I therefore urge the private sector as well as not-for-profit organisations to take advantage of Kenyans' insatiable demand for higher education to invest in this sector by establishing new universities and expanding facilities in the existing ones. And as they do so, quality and standards must never be compromised. The government will strictly monitor compliance to ensure that standards are not only upheld but that the courses offered are relevant to the country's needs and aspirations as espoused in Vision 2030.

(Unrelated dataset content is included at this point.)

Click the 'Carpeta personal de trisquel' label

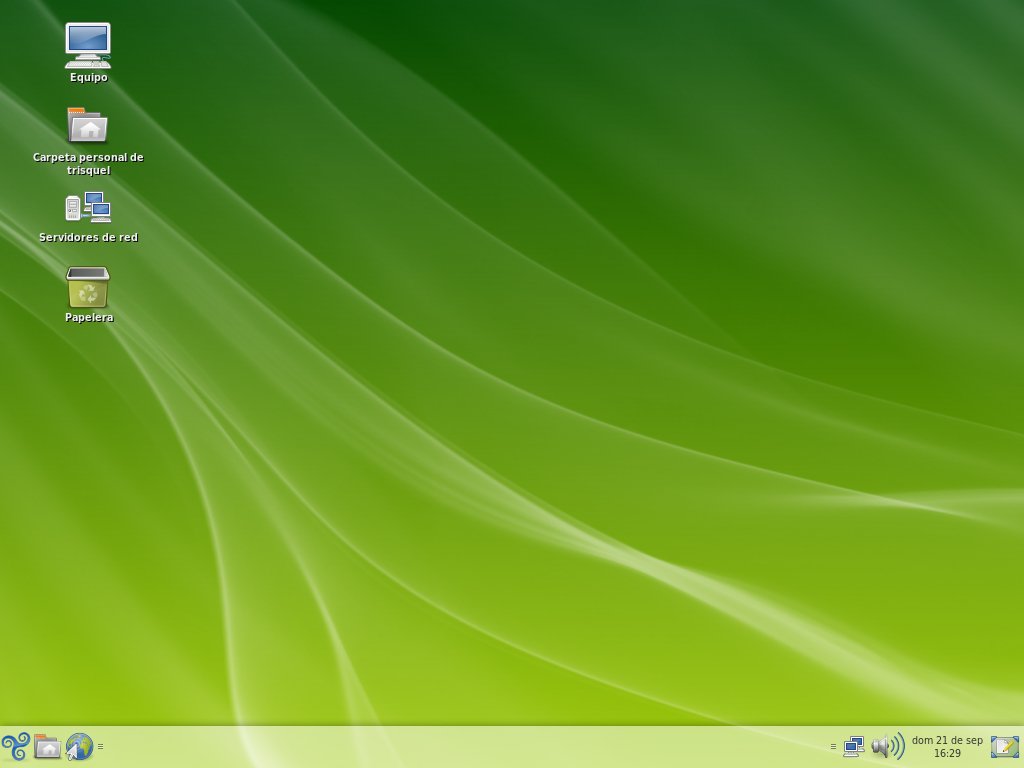(88, 164)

I am glad to note that Aga Khan University has, in the relatively short period it has been in existence in Kenya, distinguished itself as an institution that aspires to be a world leader in scholarship and research, targeting real issues that affect the diverse population it serves. I commend the University's management for visionary step to establish a new full-fledged Faculty of Health Sciences to offer undergraduate and postgraduate degrees in medicine, nursing and other health sciences. This truly demonstrates that you are a university in tune with the realities and demands of our times.
Ladies and Gentlemen,
Let me now direct my concluding remarks to the graduating class. As I have already mentioned, this graduation in a way, marks the end of the academic phase of your career pursuit. It also heralds the beginning of a new chapter in your life, one which comes with heavy possibilities and high expectations, but also great rewards. For those of you with an interest in higher levels of scholarship, I urge you to use this graduation as a springboard since learning is a lifelong process. And to all of you, my counsel is that success abounds if you stay professional, work hard, and honour God. The road ahead is certainly tougher, yet fulfilling if well navigated. What will distinguish you from the rest is how well you apply the skills and knowledge that you have acquired. We are proud of Aga Khan University because we believe it has prepared you well, and this makes me confident that a bright future awaits you.
Once again, congratulations on your graduation and may God bless you all.